Sanremo e le polemiche, un matrimonio di lungo corso. Si potrebbe parlare di nozze d’argento o perfino d’oro, inusuale, e davvero lodevole, nella società fluida del postmodernismo contemporaneo. Chapeau, insomma, al trionfo del relativismo qualunquista, di nessuna parte e identità. Tra cantanti non vaccinati, “giustamente” tutelati nella propria privacy, pugni chiusi che si librano nell’aria al termine di esibizioni che nessuno ricorderà, autobattesimi perimetrali senza contenuto, monologhi triti e ritriti su battaglie civili impellenti e presunte emergenze sociali. Tutto a spese del povero contribuente, costretto a ingurgitare l’indigesto polpettone.
E la musica? Antica e noiosa obiezione, colpevolmente proferita da nostalgici di una televisione in grado di promuovere conoscenza, sapere, bellezza e intrattenimento. La kermesse canora più famosa d’Italia si sveste progressivamente della propria identità e storia, perdendo il suo originario profilo nazional popolare, omologandosi a festival e rassegne internazionali costruite a tavolino, all’insegna del politically correct. Per apprezzare Sanremo, le sue canzoni, sarà necessario attenderne la conclusione, affidandosi alla radio, il media più diffusivo e affascinante.
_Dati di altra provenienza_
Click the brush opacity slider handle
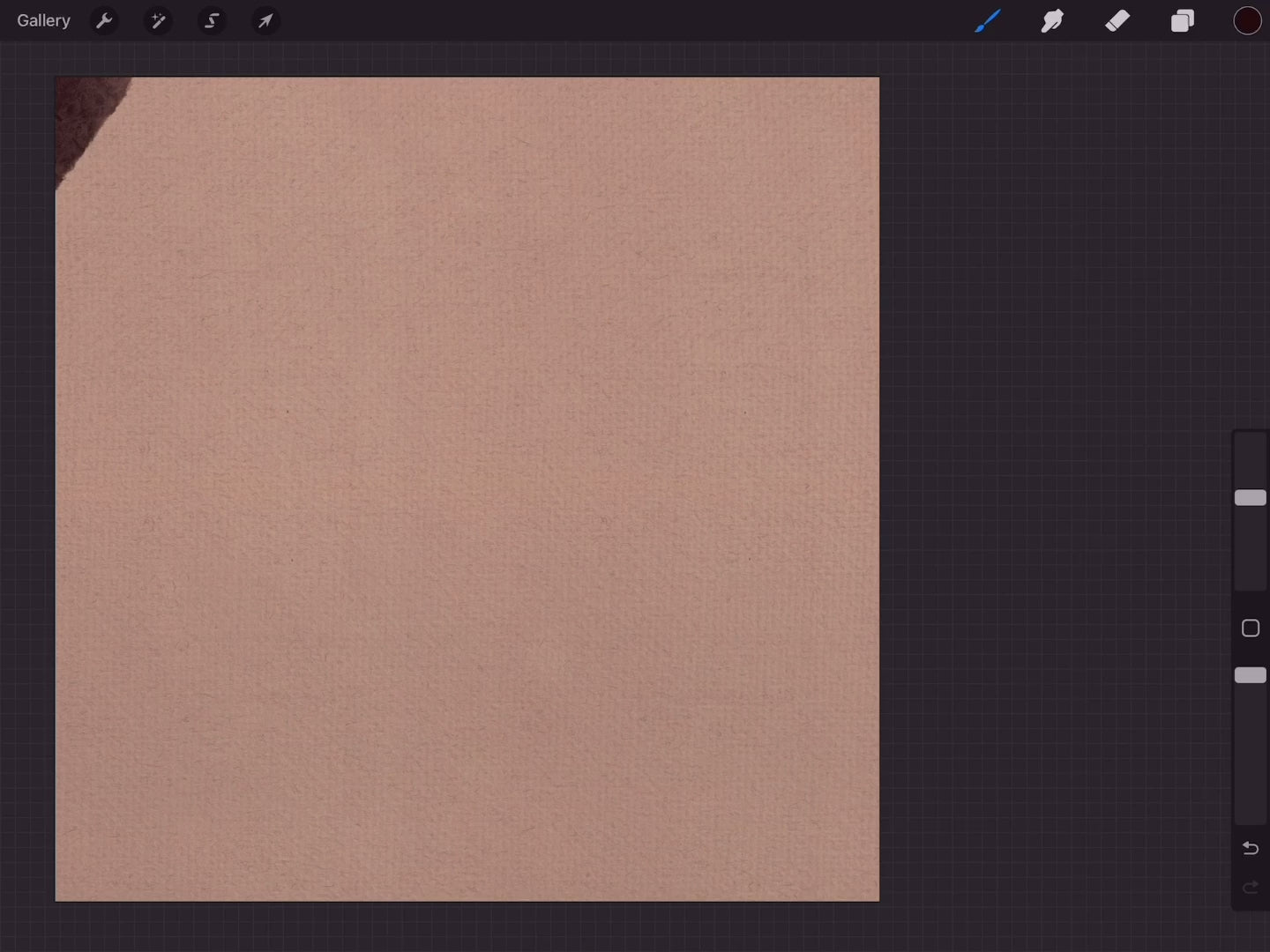This screenshot has width=1270, height=952. [1250, 675]
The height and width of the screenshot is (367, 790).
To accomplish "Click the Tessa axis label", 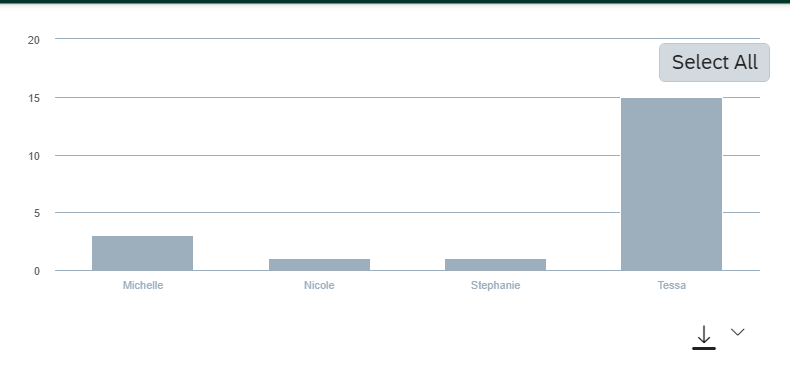I will 672,285.
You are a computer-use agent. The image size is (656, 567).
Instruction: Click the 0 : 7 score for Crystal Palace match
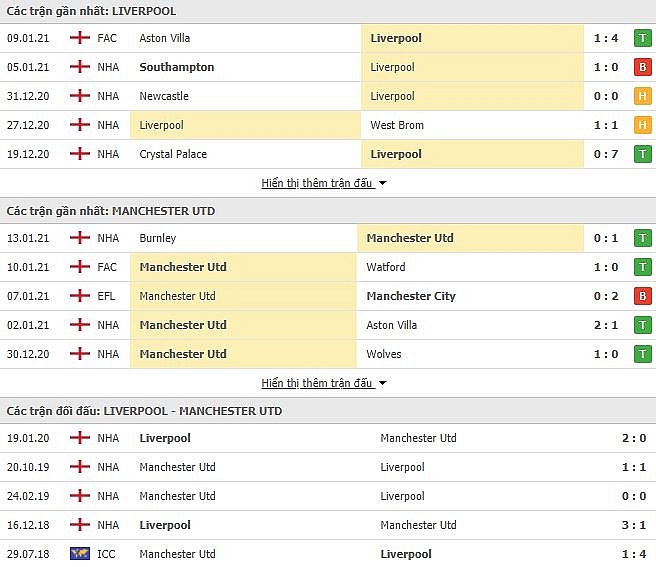[606, 154]
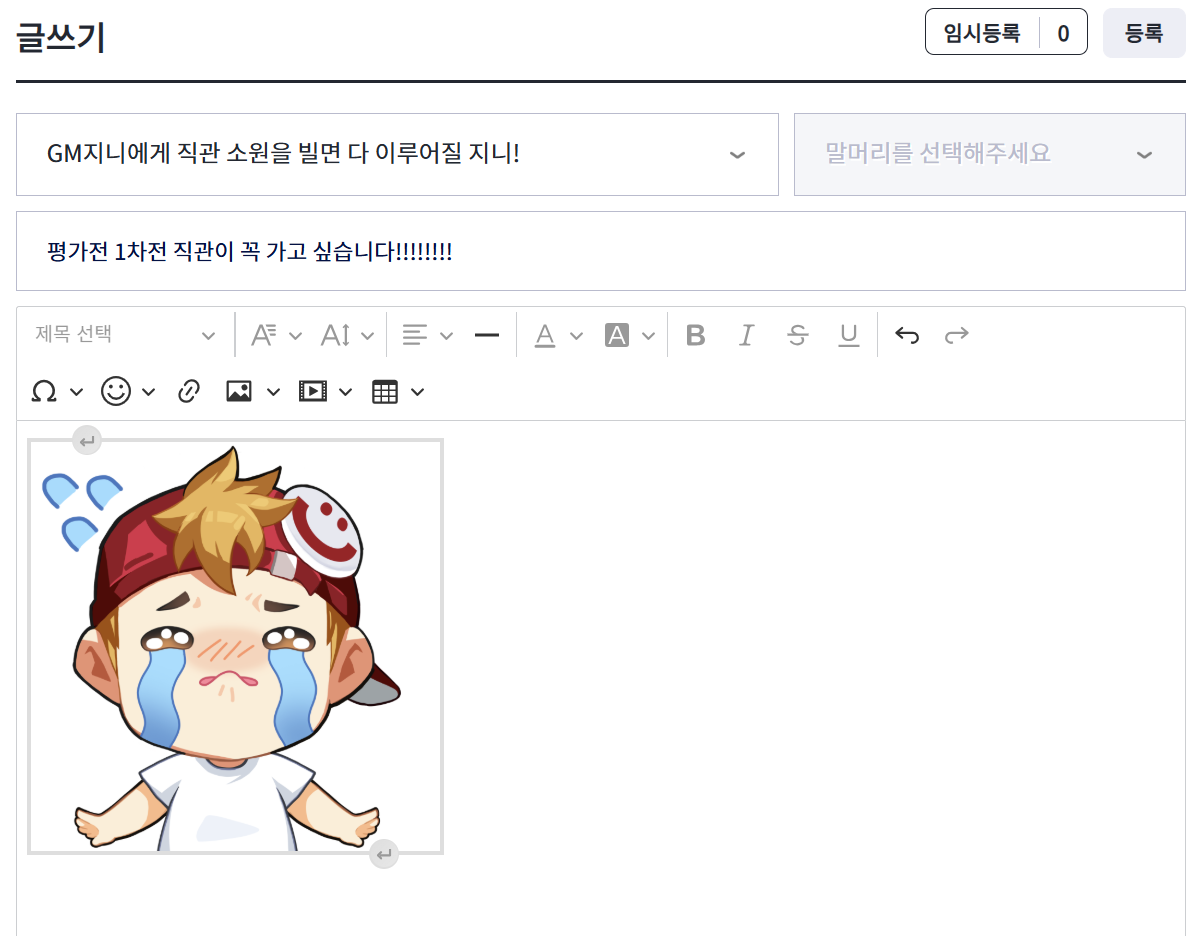
Task: Apply strikethrough to text
Action: [x=797, y=335]
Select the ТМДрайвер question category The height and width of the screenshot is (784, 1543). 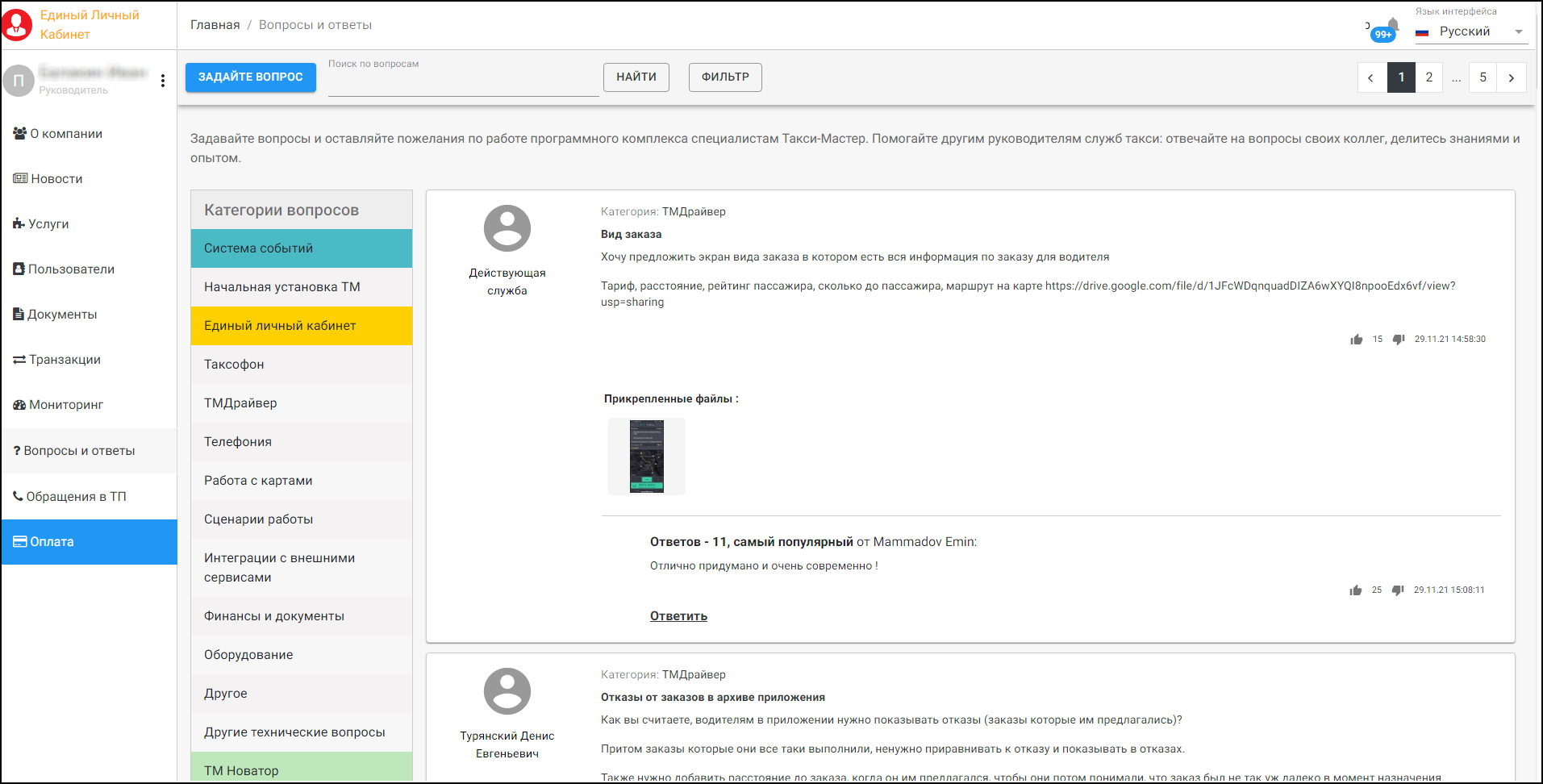(240, 403)
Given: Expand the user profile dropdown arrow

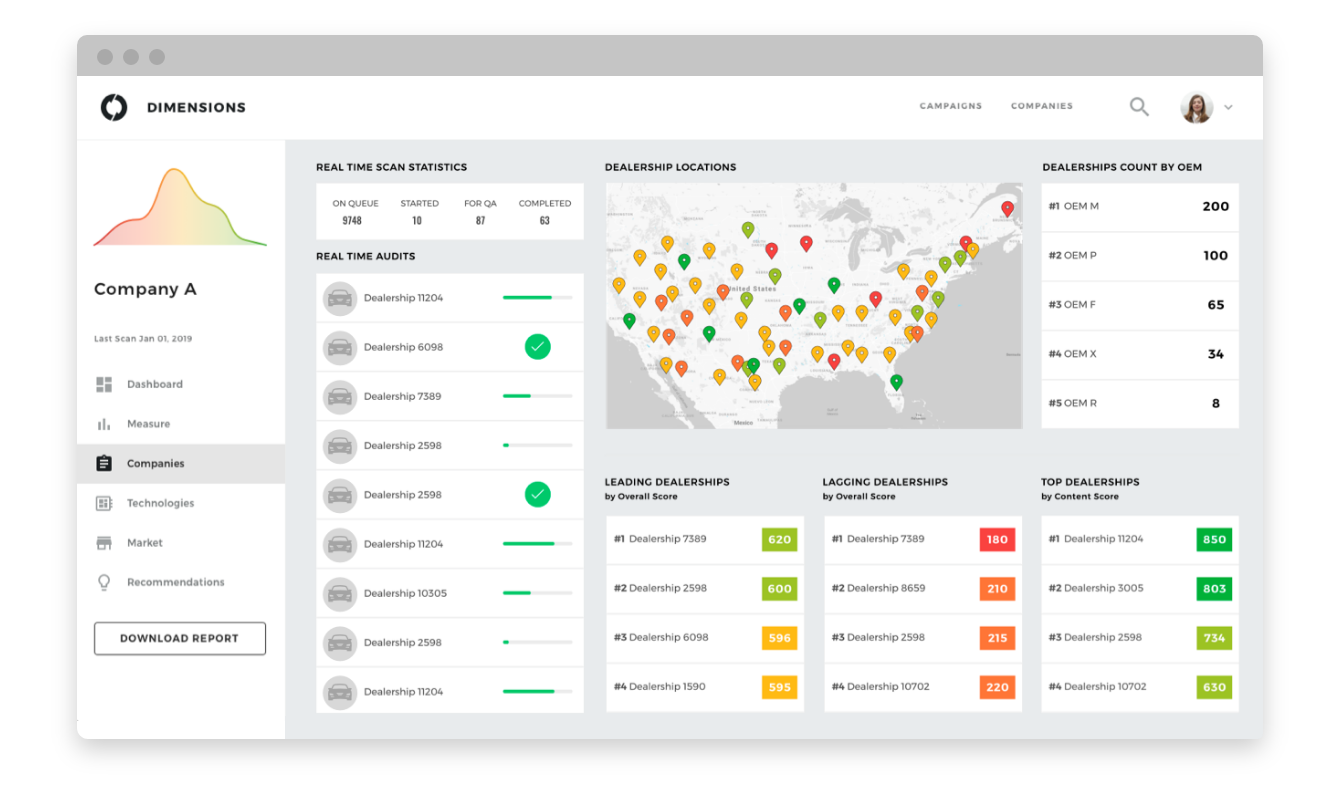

Cosa si potrebbe fare per rimettere la musica al centro dell’Ariston? Chiudere la porta alla politica tanto di destra che di sinistra, per par condicio, evitare il ricorso sistematico a ospiti e comparsate estranei al mondo della musica, abolire la piaga dell’auditel che confonde la qualità con la quantità. Rifuggire, soprattutto, qualsiasi forma di volgarità e cattivo gusto. Il Festival, mi si obietterà, deve provocare, suscitare riflessioni ed emozionare. Non può chiudersi in se stesso, prescindendo dal mondo che lo circonda. Niente da ridire al riguardo. Ma lo stimolo dovrebbe muovere dal prodotto artistico, dalla canzone, dalla performance e non viceversa. Ci si mette a servizio della musica, la si ama, si “vive per lei”.